The exercise: Count how many lines in the data below contain the string "tree", matching case exactly, and reply with only the number.

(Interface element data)
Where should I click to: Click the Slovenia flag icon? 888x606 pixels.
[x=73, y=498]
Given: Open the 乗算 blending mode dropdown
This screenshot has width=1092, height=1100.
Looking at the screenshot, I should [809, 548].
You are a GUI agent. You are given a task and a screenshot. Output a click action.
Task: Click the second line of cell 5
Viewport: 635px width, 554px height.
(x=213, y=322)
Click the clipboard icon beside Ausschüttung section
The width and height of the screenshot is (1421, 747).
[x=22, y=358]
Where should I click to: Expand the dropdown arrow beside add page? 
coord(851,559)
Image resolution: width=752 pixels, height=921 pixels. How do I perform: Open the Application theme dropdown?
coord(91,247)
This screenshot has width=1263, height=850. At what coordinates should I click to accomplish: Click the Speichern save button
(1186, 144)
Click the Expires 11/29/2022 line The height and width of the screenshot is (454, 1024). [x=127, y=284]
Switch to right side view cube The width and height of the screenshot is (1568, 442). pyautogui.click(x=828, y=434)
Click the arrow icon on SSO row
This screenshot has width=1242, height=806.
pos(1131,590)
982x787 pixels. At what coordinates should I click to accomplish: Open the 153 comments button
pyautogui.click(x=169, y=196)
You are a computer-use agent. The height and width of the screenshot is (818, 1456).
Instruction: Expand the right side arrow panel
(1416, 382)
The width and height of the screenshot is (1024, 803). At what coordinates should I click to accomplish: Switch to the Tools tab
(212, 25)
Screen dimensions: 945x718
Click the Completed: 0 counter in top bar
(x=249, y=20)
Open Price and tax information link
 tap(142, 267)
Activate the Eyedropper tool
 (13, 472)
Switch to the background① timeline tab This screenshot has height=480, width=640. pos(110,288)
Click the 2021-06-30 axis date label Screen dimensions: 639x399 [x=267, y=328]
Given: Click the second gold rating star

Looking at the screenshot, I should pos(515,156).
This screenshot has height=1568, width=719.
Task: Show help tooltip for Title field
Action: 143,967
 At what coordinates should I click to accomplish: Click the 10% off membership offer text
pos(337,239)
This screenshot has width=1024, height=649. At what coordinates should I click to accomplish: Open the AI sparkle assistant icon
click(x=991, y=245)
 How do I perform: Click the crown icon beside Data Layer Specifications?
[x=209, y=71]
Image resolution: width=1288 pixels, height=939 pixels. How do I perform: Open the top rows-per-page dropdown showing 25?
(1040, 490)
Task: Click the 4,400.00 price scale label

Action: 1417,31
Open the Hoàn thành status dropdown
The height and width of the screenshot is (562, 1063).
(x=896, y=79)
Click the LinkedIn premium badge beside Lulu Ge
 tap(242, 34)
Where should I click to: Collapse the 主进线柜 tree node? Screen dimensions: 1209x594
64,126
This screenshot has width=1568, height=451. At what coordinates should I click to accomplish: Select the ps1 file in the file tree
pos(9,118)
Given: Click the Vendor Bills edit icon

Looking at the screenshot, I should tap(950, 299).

Task output: 2